We have a service that listens on an mqtt channel for measurements. After some conversions these measurements get put on kafka. This all works fairly well, but there is a memory leak, somewhere, which I can't pinpoint.
The memory profile of my application can be seen here:
The yellow line corresponds to the direct byte buffer pool.
After investigating the heap dump with MAT and applying this OQL query: SELECT x AS ByteBuffer, x.capacity AS Capacity, x.limit AS Limit, x.mark AS Mark, x.position AS Position FROM java.nio.DirectByteBuffer x WHERE ((x.capacity > (1024 * 1024)) and (x.cleaner != null)) we see that there are roughly 400 direct bytebuffers, each with a capacity of roughly 4MB.
If you follow this to the GC root you see that it is used by a kafka producer:

This led me to applying this OQL query: select * from org.apache.kafka.common.utils.KafkaThread which returns the following response:

Which seems like a logical response, however if you dive a bit deeper into the contents of the kafka producer you see that it is keeping a lot of direct byte buffers:

The producer gets made here:
@Component
@RequiredArgsConstructor
public class BxKafkaProducerFactory {
private final KafkaProperties kafkaProperties;
public <K, V> Producer<K, V> getProducer() {
return new KafkaProducer<>(getKafkaProducerProperties());
}
}
We use default settings for almost all things. Whe use acks=all, the lingering time is 100ms, security protocol SASL_PLAINTEXT, PLAIN for the saslMechanism,KafkaAvroSerializer for the key and value serializer, compression type of snappy. The same settings we use in different (relatable) services where we don't see this memory issue.
We just have 3 producers that get created on startup, and removed on shutdown, so it is not that we are leaking producers (I checked this by adding a log statement on the producer creation). It looks more like the producers themselves are leaking memory.
Does anybody have any idea what could cause this? Or have any good pointers on how to debug this next?
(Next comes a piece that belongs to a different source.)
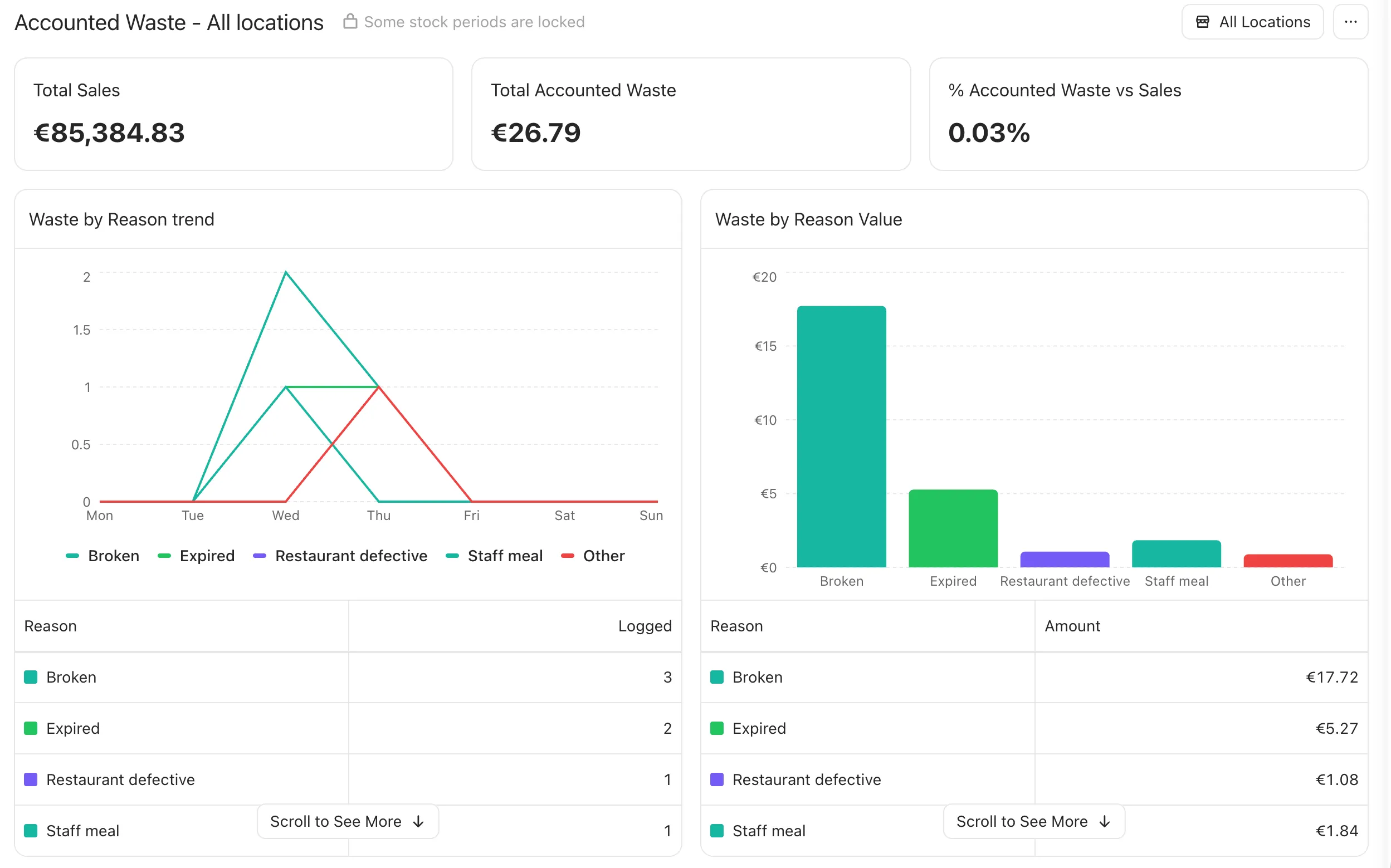Screen dimensions: 1391x868
Task: Open the All Locations filter dropdown
Action: [1253, 21]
As you can see in the first image the memory is steadily increasing and it doesn't come down even after a week or so.
EDIT:
After some more debugging and following all the byte buffers to their gc root, we see this progress:
15:23
Total 18:
GlobalStream: 1
HearthBeat: 1
Java Thread: 1
Nio FastThread: 5
Producer 1: 1
Producer 2: 2
Producer 3: 2
Cleaner: 5
16:04
Total 23:
GlobalStream: HearthBeat 1
Java Thread: 1
Nio FashThread: 6
Producer 1: 0
Producer 2: 8
Prodcuer 3: 2
Cleaner: 4
17:04
Total 25:
GlobalStream: HearthBeat 2
Java Thread: 1
Nio FashThread: 7
Producer 1: 2
Producer 2: 8
Prodcuer 3: 4
Cleaner: 0
We clearly see the number of bytebuffers of the kafka producer increasing over time. This also matches to the jvm metrics we catch:

Thanks in advance!
PS: I have also investigated it with jeprof and jemalloc, but couldn't find anomalies there.